INVESTOR Global Ag has called time on its sizeable Central Queensland cropping holding, Cowal Ag Portfolio.
Being offered through a LAWD expressions-of-interest campaign which closes December 2, the portfolio covers 5976 hectares in two parcels, both within easy distance of Emerald.
Its standout feature is water, with entitlements comprising 27,157 megalitres of medium-priority water and 4648ML of unsupplemented water, and a 12-kilometre frontage to the Nogoa River.
It sits downstream of Fairbairn Dam, and has 3549ha developed for irrigated row-cropping, and 144ha under centre-pivot irrigation, with the balance being dryland cropping and grazing and support land.
The property grows cotton, chickpeas, mungbeans and wheat, and is in close proximity to Emerald’s two cotton gins, and to GrainCorp’s Yamala site for grain and pulse deliveries.
Suited to funds
Cowal Agriculture’s cornerstone is the property Braylands, which covers more than 2000ha of mostly irrigated country on the Nogoa floodplain.
It was purchased by the now defunct PrimeAg Australia, which added other properties to it, and then sold it in 2013 to an entity affiliated with US-based investment fund Global Endowment Management.
It is being sold as the fund is now being wound up.
“It would certainly be an option to keep in place the management team, which is very capable and highly qualified,” LAWD agent Simon Cudmore said.
Mr Cudmore is handling the Cowal Ag listing in conjunction with Danny Thomas.
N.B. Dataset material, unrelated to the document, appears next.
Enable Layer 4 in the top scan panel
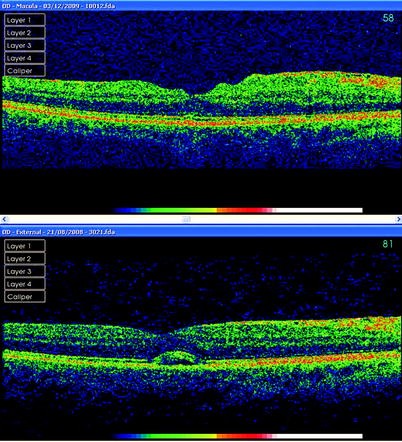This screenshot has width=402, height=442. 25,58
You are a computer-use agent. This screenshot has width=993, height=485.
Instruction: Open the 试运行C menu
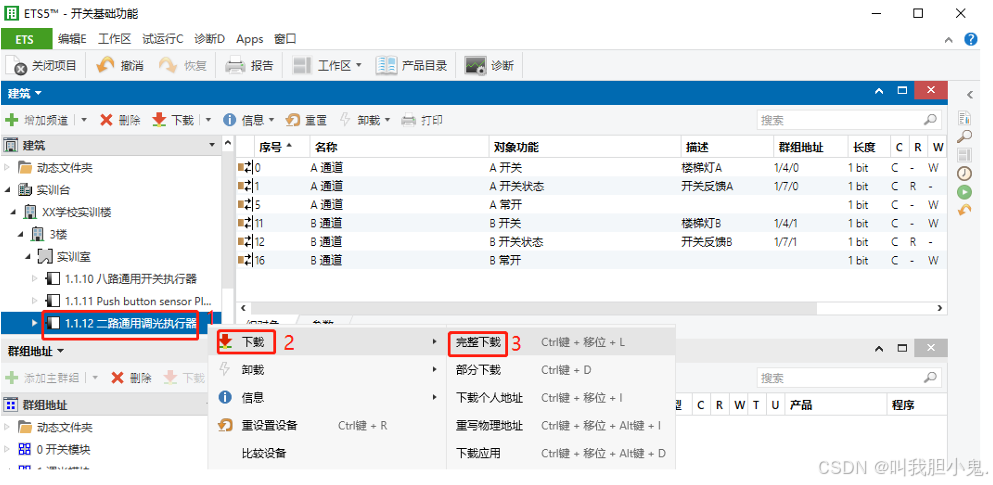tap(162, 39)
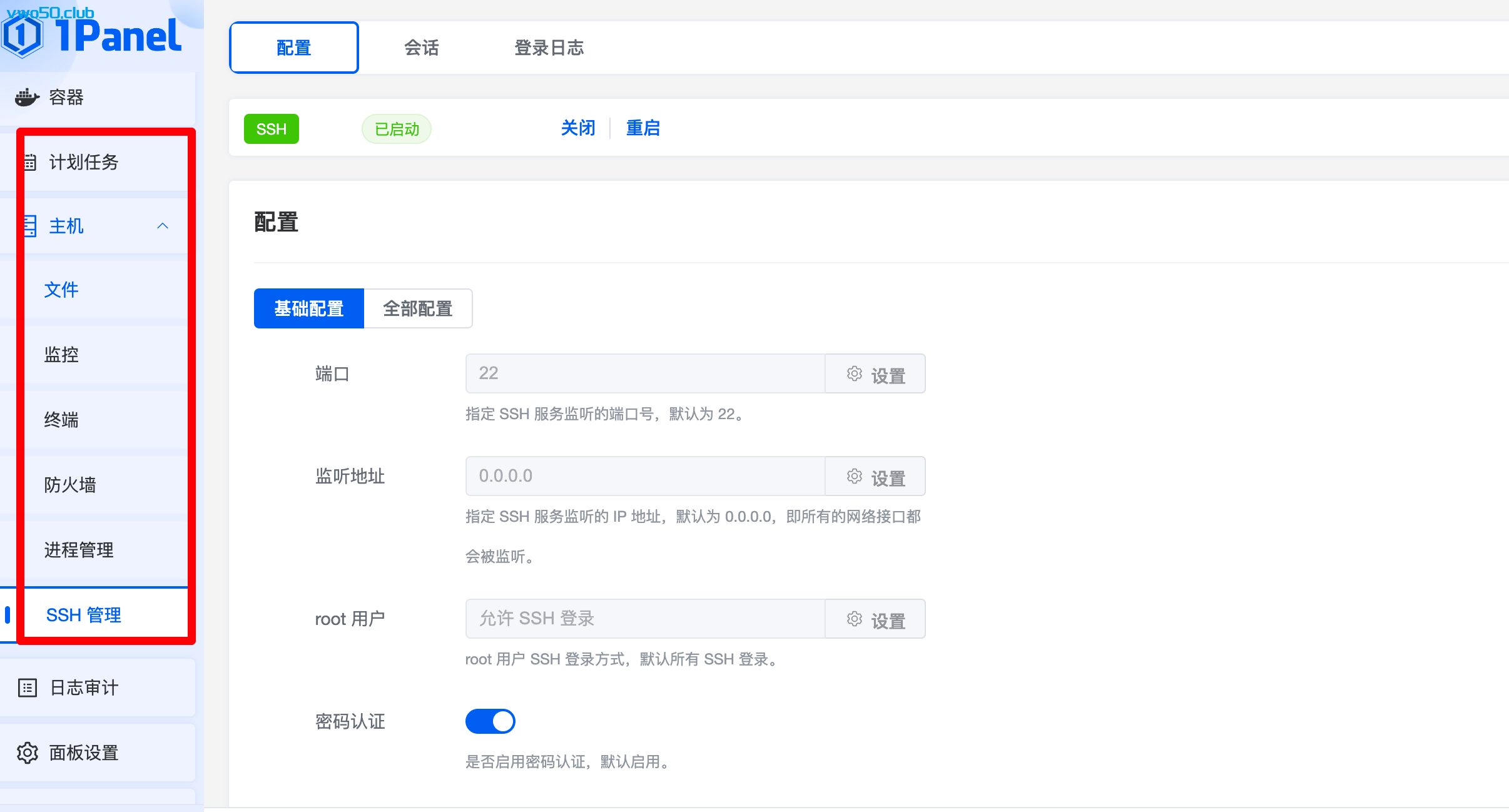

Cowal Ag is being marketed as having potential for part of its area to go into permanent tree planting as the CQ sees investment from entities including Costa Group Holdings in horticulture.
Costa in June spent more than $200 million on 2PH Farms, which has 1474ha of citrus plus 240ha of table grapes, and irrigation entitlements from Fairbairn Dam.
“At Cowal, the water is a feature because of the channel that delivers it from Fairbairn Dam, and the significant water allocation.”
Mr Cudmore said Cowal Ag was highly suitable to cotton, in part because of the region’s long planting window.
It is also a reliable grower of chickpeas, and those grown in CQ often enjoy a premium over product from southern Queensland and northern New South Wales because of their favourable colour, and because they become available at the front of the Australian shipping year.